Horimono signifie quant à lui « chose gravée » et désigne uniquement les tatouages décoratifs, ornementaux. Cette distinction apparut au XVIIème siècle ( époque Edo ) et s’estompa par la suite du à l’abandon de la pratique du tatouage des criminels en 1873 ( début de l’ère Meiji ). L’expression Horimono aurait été employée pour la première fois dans une pièce de théâtre du dramaturge Chikamatsu jouée en 1721 et intitulée Onna goroshi abura jigoku ( Meurtre d’une femme dans un enfer d’huile ). Le terme Horimono apparait en plein coeur de l’époque Edo. Durant cette période deux types de tatouage dominent, les tatouages d’amour et ceux servant à camoufler la marque de flétrissure, en fondant ces derniers dans un tatouage plus grand à fonction ornementale. Le légendaire voleur Nezumi Kozô exécuté en 1832 à Edo y aurait eu recours.
Kodanji Ichikawa dans le rôle de Nezumi-kozō Jirokichi.
Il est à préciser que les tatouages d’amour ne sont pas forcement à considérer comme des petits marquages anecdotiques, ce que la pratique de l’irebokuro ( littéralement « entrer un grain de beauté » ) pourrait laisser croire. Ainsi, la célèbre prostituée Otama, officiant près du temple Kan-ei-ji dans le quartier d’Ueno, avait pour coutume de se faire tatoueur les kamon (emblèmes de famille ) de ses amants de la classe guerrière, remplissant au fur et à mesure de ses conquêtes, l’intégralité de son corps.
Clin d'oeil probable à Otama san dans le film Tokugawa Irezumi-Shi: Seme Jigoku. 1969.

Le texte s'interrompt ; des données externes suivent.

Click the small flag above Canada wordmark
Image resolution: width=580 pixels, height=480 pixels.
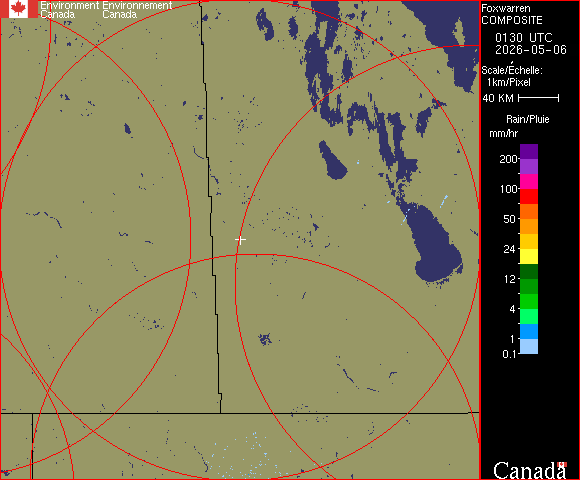pyautogui.click(x=562, y=464)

L’époque d’Edo ou période Tokugawa s’étend de 1600 à 1868 avec la restauration Meiji. L’ère Meiji quant à elle est la période située entre 1868 et 1912. Utagawa Kuniyoshi sensei est né le 1er janvier 1797 et disparaît le 14 avril 1861, il a donc vécu durant l’époque Edo. Il aura réalisée ses estampes les plus célèbres illustrant les tatoués du Suikoden entre 1828 et 1829 ( durant la fin de l’époque Edo ). Par ailleurs, la courte nouvelle de Tanizaki Junichirô intitulée Shisei (Tatouage/terme probablement crée par l'auteur) et mettant en scène le tatouage d’un Jorogumo se situe dans les années 1840 ( encore une fois durant la fin de l’époque Edo ). Pour définir ces années citons Tanizaki: « C’était une époque où l’homme honorait la noble vertu de la frivolité, où la vie n’était pas une lutte sans merci (…) la beauté et la force étaient inséparables. L’homme faisait ce qui était en son pouvoir pour s’embellir, certains allant jusqu’à s’injecter des couleurs sous la peau. Et sur les corps s’enchevêtraient les motifs et dansaient les couleurs ».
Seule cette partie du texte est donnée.